Salih Erayabakan
Engin Elman’ın ilk kitabı olan Afrika’nın Yapayalnız Lalesi, birbirinden bağımsız on üç öyküden oluşuyor. Her ne kadar, müstakil konulardan oluştuğunu söylesek de, bir noktada tüm anlatılar birleşiyor. Birleşen yerde, insanı buluyoruz. İnsan ve onun arayışını. Dünyanın bütün acılarını dindirecek bir sözü, bir türküyü arayan insanı. Kendinden kaçarken bile kendini arayan kendiyle yüzleşen insanı. James Wood, Kurmaca Nasıl İşler adlı kitabında: ‘Edebiyatın hayattan farkı hayatın sınırsız detaylarla dolu olması ve dikkatimizi nadiren bu detaylara çekmesidir; oysa edebiyat dikkat etmeyi öğretir’ der. Engin Elman da kalem ile kamera arasındaki mesafeyi kısaltarak hatta kimi yerde birleştirerek, bunu yapıyor. Kalem, kameraya dönüşürken; kamera da kaleme dönüşüyor. Çekim açıları değişiyor, olması gereken yerlerde ‘zoom’ yapılıyor. Kamera altın nokta olarak düşünülen yere sabit bir plan üzerinden konumlandırılıyor. Anlatıları, belgeselden ayıran şeyse bu ‘nesne’yi kameraman da değil de, bir hikaye anlatıcısının tutması.
Yazarın malzemelerine bakınca, oldukça zengin bir dünyayla karşılaşıyoruz. Köyden şehre göç eden insanın bunalımıyla, modern zamanların açtığı yaralarla, mülteci sofralarının hüznüyle, metropollerin baskıladığı insanın çırpınan ruhuyla, var oluşa dair sorgulamalarla… Yeri geliyor Fuzuli’nin ardına düşüyor, Su Kasidesi’nden içimizi ferahlatacak bir beyit seçiyoruz. Yeri geliyor Tarkovsky’ nin kulaklarını çınlatıyoruz. ‘Leyla Gazeli’ adlı öyküden takip edelim:
Sokrates, Leyla bir rüyaydı, diyor. Platon, Leyla bir gölgeydi diyor. Descartes, düşünürsen Leyla var olacak, diyor. Konfüçyüs, Leyla bugün var, yarın yok, diyor. Heidegger, Leyla bir patikadan atacak seni, diyor.Marx, Leyla menfaatçiydi, diyor. Hegel, Leyla seni aldatacak, diyor. Derrrida, Leyla sana dert olacak diyor. Kant, Leyla ahlaksız bir ödevdi, diyor. Freud, Leyla bastırılmış şehvetindi, diyor. Nietzche, Leyla varacak bir piçe, diyor. Foucault Leyla düpedüz fahişeydi, diyor. Herkesin gözü Leyla’da. Defolun hainler!

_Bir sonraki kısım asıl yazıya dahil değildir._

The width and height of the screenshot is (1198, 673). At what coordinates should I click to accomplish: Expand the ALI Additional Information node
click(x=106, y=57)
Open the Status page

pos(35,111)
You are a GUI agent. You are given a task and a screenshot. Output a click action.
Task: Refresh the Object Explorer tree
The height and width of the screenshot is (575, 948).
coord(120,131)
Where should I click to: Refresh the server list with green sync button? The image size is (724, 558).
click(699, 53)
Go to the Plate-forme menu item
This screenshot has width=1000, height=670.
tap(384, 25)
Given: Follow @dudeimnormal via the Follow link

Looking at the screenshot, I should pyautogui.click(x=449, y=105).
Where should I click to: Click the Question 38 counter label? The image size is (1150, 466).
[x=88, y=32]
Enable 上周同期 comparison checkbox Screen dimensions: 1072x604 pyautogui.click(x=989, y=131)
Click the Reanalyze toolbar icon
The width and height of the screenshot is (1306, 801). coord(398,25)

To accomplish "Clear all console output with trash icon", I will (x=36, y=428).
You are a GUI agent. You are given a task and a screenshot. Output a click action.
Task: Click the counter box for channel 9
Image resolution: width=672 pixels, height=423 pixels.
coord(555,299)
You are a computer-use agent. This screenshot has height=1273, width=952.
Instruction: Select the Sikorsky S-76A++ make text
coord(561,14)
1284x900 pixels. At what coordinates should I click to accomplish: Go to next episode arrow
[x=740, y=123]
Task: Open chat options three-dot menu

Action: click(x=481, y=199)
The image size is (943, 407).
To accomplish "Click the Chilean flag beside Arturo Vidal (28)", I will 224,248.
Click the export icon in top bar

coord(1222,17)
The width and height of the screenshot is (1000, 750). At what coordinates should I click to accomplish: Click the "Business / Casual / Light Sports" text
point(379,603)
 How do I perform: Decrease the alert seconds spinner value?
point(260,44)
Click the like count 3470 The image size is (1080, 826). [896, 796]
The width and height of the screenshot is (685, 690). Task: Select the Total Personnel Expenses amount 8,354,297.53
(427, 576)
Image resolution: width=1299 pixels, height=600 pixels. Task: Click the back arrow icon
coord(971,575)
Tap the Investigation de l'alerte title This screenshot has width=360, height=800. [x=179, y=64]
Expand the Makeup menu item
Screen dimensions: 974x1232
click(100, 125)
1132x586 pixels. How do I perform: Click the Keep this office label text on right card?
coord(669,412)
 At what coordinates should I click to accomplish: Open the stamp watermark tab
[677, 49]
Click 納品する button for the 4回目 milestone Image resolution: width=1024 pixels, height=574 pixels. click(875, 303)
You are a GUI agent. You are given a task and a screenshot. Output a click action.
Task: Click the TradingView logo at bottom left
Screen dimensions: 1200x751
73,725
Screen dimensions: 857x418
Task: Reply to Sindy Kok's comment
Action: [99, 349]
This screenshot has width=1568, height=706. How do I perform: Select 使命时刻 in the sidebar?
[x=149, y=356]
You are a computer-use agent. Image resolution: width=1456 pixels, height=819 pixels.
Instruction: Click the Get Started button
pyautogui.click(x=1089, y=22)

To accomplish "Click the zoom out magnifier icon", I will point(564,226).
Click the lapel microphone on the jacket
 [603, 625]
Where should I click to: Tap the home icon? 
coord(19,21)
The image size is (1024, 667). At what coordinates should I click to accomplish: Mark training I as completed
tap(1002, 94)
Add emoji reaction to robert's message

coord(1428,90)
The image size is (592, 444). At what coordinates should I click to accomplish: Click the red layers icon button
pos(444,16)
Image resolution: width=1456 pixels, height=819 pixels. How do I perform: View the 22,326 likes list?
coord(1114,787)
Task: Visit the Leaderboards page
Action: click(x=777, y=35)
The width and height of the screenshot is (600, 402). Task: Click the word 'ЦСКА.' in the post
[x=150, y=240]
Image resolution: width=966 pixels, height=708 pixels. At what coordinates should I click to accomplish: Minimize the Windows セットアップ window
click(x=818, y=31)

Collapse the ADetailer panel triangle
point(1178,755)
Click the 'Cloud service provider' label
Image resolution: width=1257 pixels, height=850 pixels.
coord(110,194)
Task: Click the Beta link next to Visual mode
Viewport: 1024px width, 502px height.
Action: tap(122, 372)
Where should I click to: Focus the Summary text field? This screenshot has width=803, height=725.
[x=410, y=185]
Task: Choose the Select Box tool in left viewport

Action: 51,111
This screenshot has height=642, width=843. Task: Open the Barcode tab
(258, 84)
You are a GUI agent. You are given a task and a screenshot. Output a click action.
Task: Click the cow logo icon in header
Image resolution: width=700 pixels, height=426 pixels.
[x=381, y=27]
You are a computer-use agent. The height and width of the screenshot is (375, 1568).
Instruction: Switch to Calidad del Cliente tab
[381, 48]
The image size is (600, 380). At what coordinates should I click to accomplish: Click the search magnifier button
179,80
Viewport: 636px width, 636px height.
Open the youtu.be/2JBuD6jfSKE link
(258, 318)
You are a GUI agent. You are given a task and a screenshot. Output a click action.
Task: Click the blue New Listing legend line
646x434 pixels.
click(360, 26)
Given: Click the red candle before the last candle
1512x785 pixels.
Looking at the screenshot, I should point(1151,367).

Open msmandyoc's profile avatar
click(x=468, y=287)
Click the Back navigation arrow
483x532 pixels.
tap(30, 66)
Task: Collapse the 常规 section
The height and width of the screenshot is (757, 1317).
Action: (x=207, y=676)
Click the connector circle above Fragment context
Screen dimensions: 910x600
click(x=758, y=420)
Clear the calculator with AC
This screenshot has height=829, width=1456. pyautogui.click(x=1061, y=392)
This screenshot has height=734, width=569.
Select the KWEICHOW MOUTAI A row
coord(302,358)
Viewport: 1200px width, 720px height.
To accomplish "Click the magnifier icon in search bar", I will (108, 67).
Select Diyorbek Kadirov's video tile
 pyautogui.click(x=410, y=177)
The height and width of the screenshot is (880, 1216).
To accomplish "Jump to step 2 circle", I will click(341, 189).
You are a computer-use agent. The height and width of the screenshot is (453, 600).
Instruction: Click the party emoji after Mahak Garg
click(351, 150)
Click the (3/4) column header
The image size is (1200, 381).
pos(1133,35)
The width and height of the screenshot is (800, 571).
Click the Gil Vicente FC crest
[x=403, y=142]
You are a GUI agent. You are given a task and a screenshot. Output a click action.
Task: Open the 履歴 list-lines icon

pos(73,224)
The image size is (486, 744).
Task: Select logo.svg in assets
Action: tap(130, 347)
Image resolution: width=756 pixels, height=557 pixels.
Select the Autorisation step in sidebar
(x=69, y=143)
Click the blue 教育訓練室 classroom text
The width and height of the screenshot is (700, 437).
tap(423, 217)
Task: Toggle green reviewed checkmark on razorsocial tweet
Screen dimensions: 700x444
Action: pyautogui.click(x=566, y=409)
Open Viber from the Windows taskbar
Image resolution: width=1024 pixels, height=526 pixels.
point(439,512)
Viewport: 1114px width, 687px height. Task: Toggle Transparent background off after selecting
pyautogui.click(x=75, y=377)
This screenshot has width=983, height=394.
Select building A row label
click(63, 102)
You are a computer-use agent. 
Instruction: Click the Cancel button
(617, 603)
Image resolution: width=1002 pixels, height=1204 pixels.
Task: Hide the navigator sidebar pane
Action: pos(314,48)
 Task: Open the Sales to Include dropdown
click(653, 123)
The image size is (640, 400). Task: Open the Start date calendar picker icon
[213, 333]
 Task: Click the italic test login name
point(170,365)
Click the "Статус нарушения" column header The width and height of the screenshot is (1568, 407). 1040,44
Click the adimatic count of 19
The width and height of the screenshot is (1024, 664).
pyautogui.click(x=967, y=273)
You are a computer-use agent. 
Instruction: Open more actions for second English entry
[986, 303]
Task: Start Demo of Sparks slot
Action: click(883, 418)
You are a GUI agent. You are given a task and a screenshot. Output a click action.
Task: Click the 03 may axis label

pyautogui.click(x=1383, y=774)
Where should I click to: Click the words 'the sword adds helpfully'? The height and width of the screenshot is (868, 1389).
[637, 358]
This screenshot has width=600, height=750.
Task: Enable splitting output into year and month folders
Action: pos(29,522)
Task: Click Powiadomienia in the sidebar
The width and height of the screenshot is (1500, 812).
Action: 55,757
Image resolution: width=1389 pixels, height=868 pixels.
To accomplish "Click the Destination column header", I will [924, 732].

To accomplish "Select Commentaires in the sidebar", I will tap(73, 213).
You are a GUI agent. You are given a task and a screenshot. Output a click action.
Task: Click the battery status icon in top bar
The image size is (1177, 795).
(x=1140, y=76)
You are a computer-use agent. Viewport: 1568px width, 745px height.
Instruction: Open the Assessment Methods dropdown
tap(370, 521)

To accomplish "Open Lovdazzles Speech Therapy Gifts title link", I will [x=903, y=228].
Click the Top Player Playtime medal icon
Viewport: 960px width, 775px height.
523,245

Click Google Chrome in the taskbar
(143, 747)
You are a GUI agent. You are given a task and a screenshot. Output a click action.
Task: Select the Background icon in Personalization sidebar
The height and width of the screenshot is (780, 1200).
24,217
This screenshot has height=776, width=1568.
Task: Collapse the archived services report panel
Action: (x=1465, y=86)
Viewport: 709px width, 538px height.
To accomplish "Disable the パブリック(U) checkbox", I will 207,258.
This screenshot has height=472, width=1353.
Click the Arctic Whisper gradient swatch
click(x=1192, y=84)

İnsan kadar yazma hikayesi vardır elbette. Biraz da dokunmatik kayıtsızlıklara rağmen kendimizi onarmak için yazarız. Yerimizi sevmediğimizden , başka bir menzile varmak istediğimizden. Meselenin özünde şu da var: Bazı insanlar doğuştan mutsuzdur. Dünyaya gelmiş olmanın derin yarası, onları bir türlü güzel bir dünyanın olabileceğine ikna edemez.Yazma fikrini tetikleyen sebeplerden biri de budur kanımca.
İnsanı bir ağaç metaforuyla açıklayanlar, çoğu zaman onun (zahiren) görünmeyen taraflarına atıf yaptıkları gibi, onu ayakta tutan değerlere, ilkelere de göndermede bulunurlar. İnsan da ağaç gibi köküyle beraber vardır, onunla tutunur. Modern zamanlarda sayısı gün geçtikçe artan ‘tutunamama’ krizinlerinin bir vechesinde de bu vardır. İnsan, özgürlüğü; başkalarına faydalı olmaktan soyutlandığında ‘orman yangınları’nın çıkması kaçınılmaz. Kitaba adını veren öyküde, ‘Oruç Ayı’ üzerinden bunlara dokunulur: Ramazan aylarında iftira dakikalar kala yüreği geniş insanlar kapıya çıkar, yoldan soluk soluğa kendi evine yetişmeye çalışan insanları fakir sofralarına davet ederdi. Kimsa, sofralar fakir, gönüller zengin gibi beylik cümleler bilmezdi. İnsanlar kadere razı, kederden emindi.
Bizi, öykülerin ve türkülerin güzelliğine olan inancımızı tazelemeye davet ediyor: Afrika’nın Yapayalnız Lalesi.